(Document and screenshot pointing entries)
__________________________________________________
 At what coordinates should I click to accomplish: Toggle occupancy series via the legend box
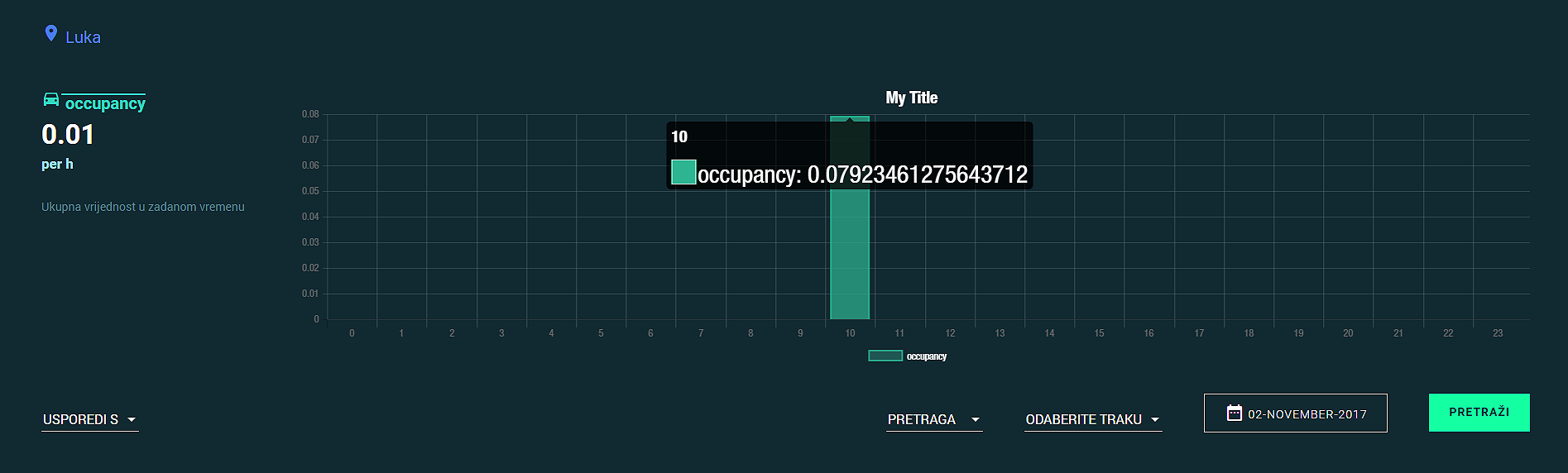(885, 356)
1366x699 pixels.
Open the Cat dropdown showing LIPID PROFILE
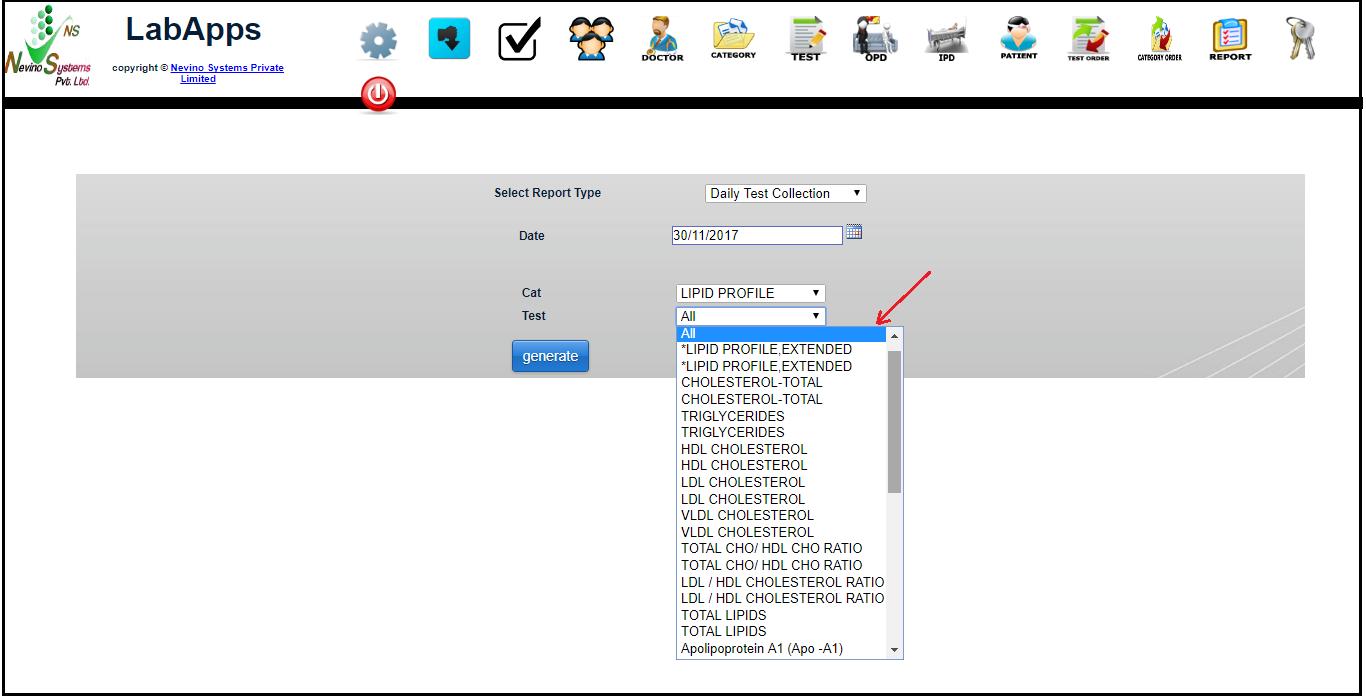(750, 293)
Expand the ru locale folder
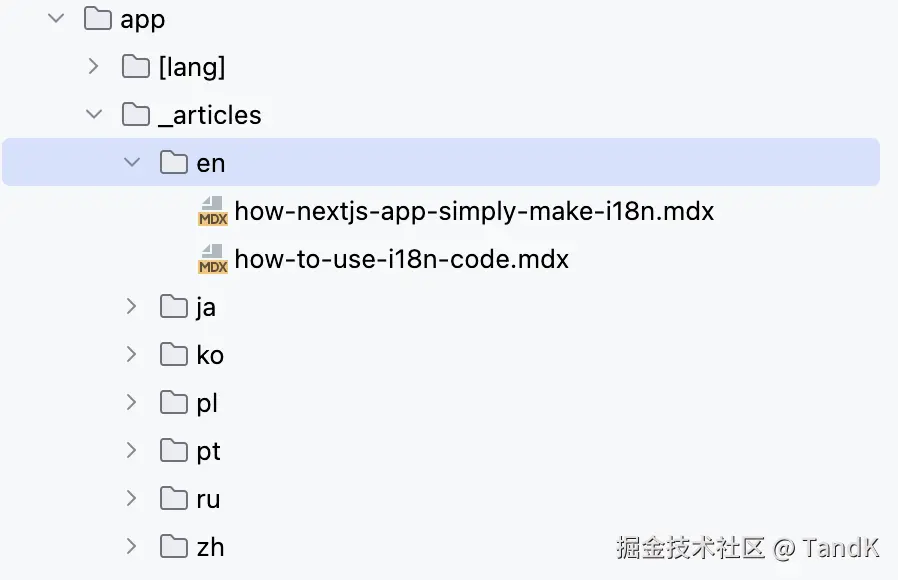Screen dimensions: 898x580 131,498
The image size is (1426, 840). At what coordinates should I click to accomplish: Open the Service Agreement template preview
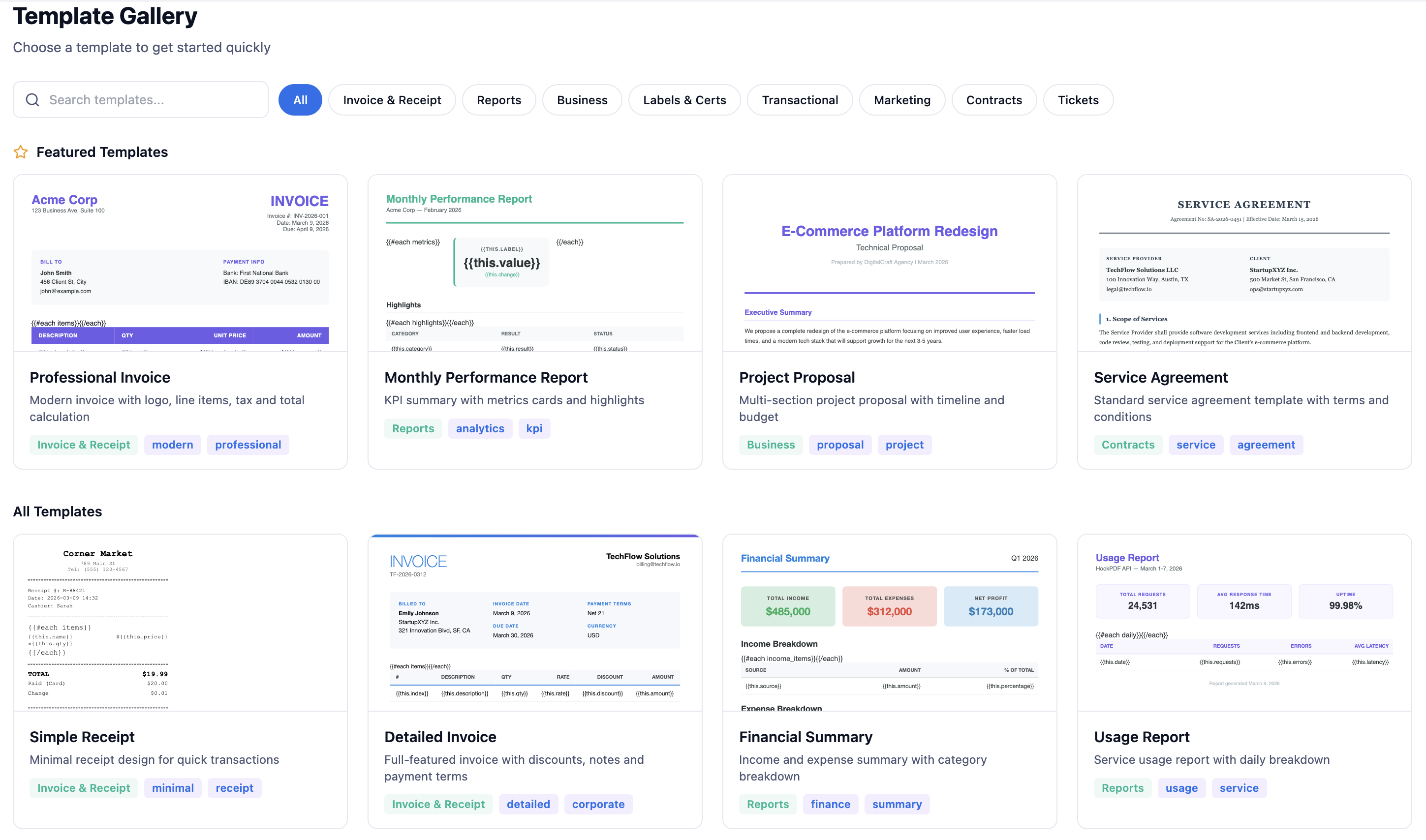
__________________________________________________
__WORK INSTRUCTIONS__
Rewrite all of the material above with every "click" changed to "tap" and nothing else altered. Omit the pictures.

__WORKED SOLUTION__
 At what coordinates should I tap to accomplish: Toggle occupancy series via the legend box
(885, 356)
1366x699 pixels.
Open the Cat dropdown showing LIPID PROFILE
(750, 293)
Expand the ru locale folder
Screen dimensions: 898x580 131,498
The image size is (1426, 840). At what coordinates should I tap to accomplish: Open the Service Agreement template preview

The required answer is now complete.